Union volunteers provide Clinton, Sanders with boots on the ground in Minnesota

Left: Laborers President Terry O'Sullivan rallies a crowd of Hillary Clinton volunteers. Right: Bernie Sanders thanks members of the Minnesota Nurses Association for their support.

Left: Laborers President Terry O’Sullivan rallies a crowd of Hillary Clinton volunteers in Little Canada. Right: Bernie Sanders thanks members of the Minnesota Nurses Association for their support.

 

Energized by the prospect of keeping a pro-labor president in the White House, union volunteers in Minnesota are hitting the streets, working the phones and planning a major presence at tonight’s precinct caucuses, one of 14 Super Tuesday nominating contests nationwide.

[Click here to learn how to participate in the caucus process. Click here to learn where you caucus.]

While their enthusiasm may be shared, not all union activists agree when it comes to the best candidate for the job.

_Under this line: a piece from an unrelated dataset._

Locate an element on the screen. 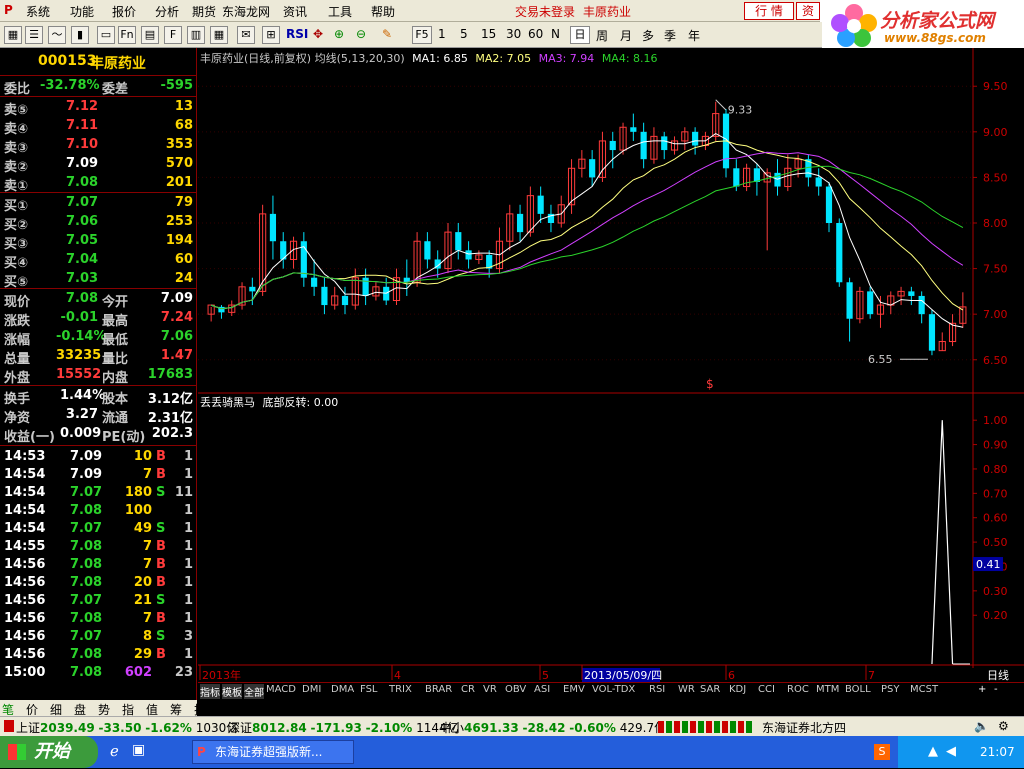 Image resolution: width=1024 pixels, height=769 pixels. indicator-tab: EMV is located at coordinates (574, 690).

Members of AFSCME, the Carpenters, LIUNA, the Painters, the Pipe Trades, the Service Employees and other unions rallied in support of Democratic frontrunner Hillary Clinton in Little Canada on Saturday, with nearly 100 volunteers fanning out to knock on doors across the metro area.

 

 

Although Clinton has drawn an overwhelming majority of union endorsements, Vermont Sen. Bernie Sanders has garnered support from National Nurses United and the Communication Workers of America, and both unions have mobilized their own network of volunteers in advance of tonight’s caucuses.

CWA members have been holding phone banks for weeks, and members of the Minnesota Nurses Association spent the days running up to tonight’s caucuses riding the “Bernie Bus” across the state, urging people to caucus for Sanders.

Differences in style and substance

Clinton’s union supporters point to their candidate’s extensive resume as a public servant, as well as her results-oriented approach. Sanders’ backers tout the senator’s independence and his fiery, populist message.

SEIU President Mary Kay Henry (R) knocks doors in support of Hillary Clinton with Local 284 member Nate Mathias and SEIU Healthcare MN member Robin Pikala (L).

SEIU President Mary Kay Henry (R) knocks doors in support of Hillary Clinton with Local 284 member Nate Mathias and SEIU Healthcare MN member Robin Pikala (L).

Nate Mathias, a pre-kindergarten teacher from Plymouth and member of SEIU Local 284, said he initially gravitated toward Sanders. But on Saturday, he knocked doors on St. Paul’s east side with SEIU President Mary Kay Henry, rounding up support for Clinton.

“I love a lot of the things Bernie is saying, but Hillary Clinton is a bit more of a pragmatist,” Mathias said. “I just think she has more of the experience and political savvy we need in a candidate.”

Henry, the SEIU’s highest-ranking elected officer, said Clinton met with rank-and-file members in seeking the union’s endorsement last year. “Members said, ‘She gets us, she’s tough and she fights,’” Henry said. “She understands the agenda we think matters most to working people.”

Policy differences, too, have steered unions into the Clinton or Sanders camp.

Sanders greets nurses in St. Paul.

Sanders greets nurses in St. Paul.

At a private reception with Sanders in St. Paul Feb. 12, many nurses said Sanders won them over with his support for expanding Medicare to cover everyone – and taxing Wall Street to pay for it.

“From the beginning, Bernie made total sense to me,” said United Hospital nurse Jennifer Michelson, who traveled to Iowa to volunteer for the Sanders campaign earlier this winter. “I like that he’s challenging the power structure of Wall Street, and I like that he wants to get profit out of health care.”

Energy policy, meanwhile, marks a substantive difference for many Building Trades unions, who draw work from pipelines and other energy-infrastructure projects.

Speaking at the rally in Little Canada, LIUNA President Terry O’Sullivan praised Clinton’s commitment to an “all-of-the-above energy strategy that works for us and works for our economy.”

High stakes

Despite their differences, union members on both sides agreed the stakes are high in 2016, and they hoped early enthusiasm among volunteers would carry over into the fall.

“Regardless of who our candidate is, if we don’t win we’re going to see a rollback of help for working families,” Mathias said. “We’re going to go back to policies that foster inequality and don’t do enough to help working people. We can’t afford that.”